Cybersecurity experts are raising alarms over a significant rise in fake QR code scams across India, which are being used to steal funds and compromise merchant accounts. The widespread adoption of digital payment methods, especially through the Unified Payments Interface (UPI), has made QR codes a common feature in various sectors such as retail and hospitality. However, this convenience is being exploited by attackers who are inserting counterfeit codes to mislead users into visiting fraudulent payment sites and phishing portals, thereby facilitating financial data theft and unauthorized transactions.
Malicious QR codes are disseminated through diverse channels. Fraudsters often place fake stickers over genuine payment codes in places like retail stores, parking areas, and gas stations. Additionally, these codes are spread via social media and messaging apps, camouflaged as promotions or urgent alerts. The phenomenon, known as "quishing," has seen a sharp increase, with a notable rise in phishing emails containing QR codes. Mobile users are particularly vulnerable due to the limited screen space that obscures URL previews, allowing attackers to mask malicious links more effectively.
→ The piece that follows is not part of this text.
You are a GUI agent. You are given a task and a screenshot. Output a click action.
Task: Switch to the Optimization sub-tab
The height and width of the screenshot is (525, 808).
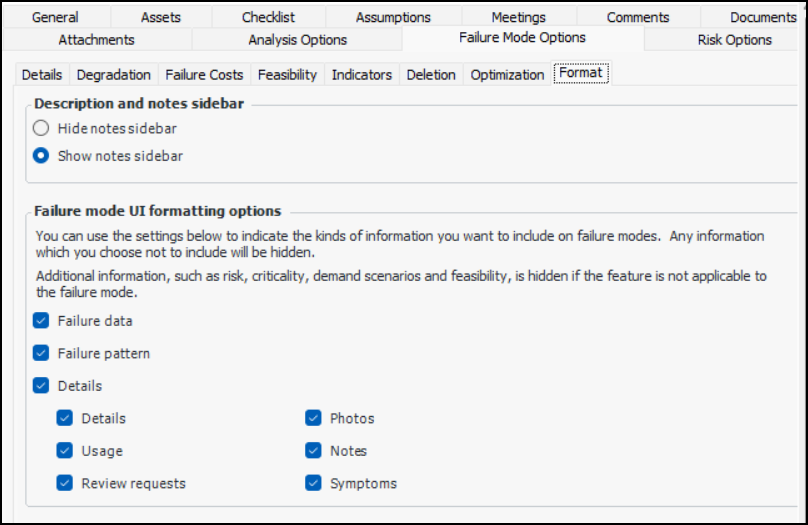507,75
Recent incidents underscore the growing sophistication of these scams. In one case, the Delhi Police uncovered a scheme where a scammer manipulated a shopkeeper's QR code, keeping the shop's name intact while altering the account details to divert funds. Merchants who unknowingly reuse compromised QR code images face significant risks, including being implicated in money laundering schemes. This situation disrupts business operations and threatens financial stability for both merchants and consumers dependent on digital payments.
In response, regulatory bodies are taking action to counteract these threats. Various Indian states have introduced dynamic QR codes that refresh frequently at high-risk sites like petrol stations. Meanwhile, the National Payments Corporation of India is piloting a "SafePay" verification feature to ensure the authenticity of merchant codes, with plans to expand this initiative significantly. Consumers are advised to inspect QR codes for signs of tampering and verify URLs before proceeding with any transactions. Financial experts caution against scanning QR codes for receiving funds, as legitimate transactions do not require this step. Reporting suspicious activity is crucial, and individuals are encouraged to use the National Cyber Helpline or the National Cyber Crime Reporting Portal to increase the chances of stopping fraudulent transactions in time.